4 thoughts on “There Is No Such Thing As Feminist Porn, Says Beatrice Louis”

  1. Pingback: Pornography, Technology & Brain: Bang It On?

  2. I agree with your post. It often seems that some feminists prefer ideology that benefits men (more often than not). Lots of the same feminists who proclaim porn as positive seem disinterested in supporting women. If it was so empowering, why aren’t therapists promoting it?

  3. Damn. Hard-hitting post. Timely too, thanks to the PornHub controversy. I think porn is legit evil but I am not so sure about feminist porn not existing at all.

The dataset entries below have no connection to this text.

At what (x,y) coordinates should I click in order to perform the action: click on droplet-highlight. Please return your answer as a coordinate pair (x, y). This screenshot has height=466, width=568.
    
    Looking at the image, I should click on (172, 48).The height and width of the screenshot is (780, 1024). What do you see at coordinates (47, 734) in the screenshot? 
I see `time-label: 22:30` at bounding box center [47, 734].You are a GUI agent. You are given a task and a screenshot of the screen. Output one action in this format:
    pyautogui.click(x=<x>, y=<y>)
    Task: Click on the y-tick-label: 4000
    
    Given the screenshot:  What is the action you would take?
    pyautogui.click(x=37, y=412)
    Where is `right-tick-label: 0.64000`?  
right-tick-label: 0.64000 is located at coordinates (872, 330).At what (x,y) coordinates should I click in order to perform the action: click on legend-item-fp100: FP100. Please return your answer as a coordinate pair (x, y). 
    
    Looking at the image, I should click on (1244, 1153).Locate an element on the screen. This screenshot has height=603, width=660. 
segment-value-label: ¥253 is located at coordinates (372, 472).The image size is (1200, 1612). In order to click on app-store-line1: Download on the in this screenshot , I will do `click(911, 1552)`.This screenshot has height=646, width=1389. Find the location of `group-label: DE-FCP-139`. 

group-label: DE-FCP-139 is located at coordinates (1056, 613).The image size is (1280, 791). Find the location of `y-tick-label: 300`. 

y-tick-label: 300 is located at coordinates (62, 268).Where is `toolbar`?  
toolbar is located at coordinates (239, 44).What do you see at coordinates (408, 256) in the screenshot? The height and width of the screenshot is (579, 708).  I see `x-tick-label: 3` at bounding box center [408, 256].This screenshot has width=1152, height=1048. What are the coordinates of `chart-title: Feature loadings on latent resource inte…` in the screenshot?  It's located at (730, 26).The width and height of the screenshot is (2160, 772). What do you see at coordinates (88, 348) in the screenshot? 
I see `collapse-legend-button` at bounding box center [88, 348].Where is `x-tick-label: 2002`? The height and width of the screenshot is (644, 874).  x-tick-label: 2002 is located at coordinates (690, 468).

  4. This is such a deep and well written article. Of course, I can’t conceive how a certain porn clip can get categorised as ‘feminist porn’. What’s happening in it is exactly the same as in the other clips. And if that is not the case, then it’s simply something else – not porn.
    The greater issue is porn addiction amongst youth. It affects at a very personal level. Making love is sharing. Sharing bodies and emotions with a partner. And youth addicted to porn somehow lose that natural tendency to share. They demand and inflict! As they have been conditioned that way from the tons of clips they’ve gone through. And another damaging side effect is addiction to masturbation. This makes a person dependant on a constant dopamine high that the climax gives and the inevitable lows later. It slowly erodes his/her spirit and joy.
    Bottom line, I feel, is that addiction to porn, or anything for that matter, is highly detrimental.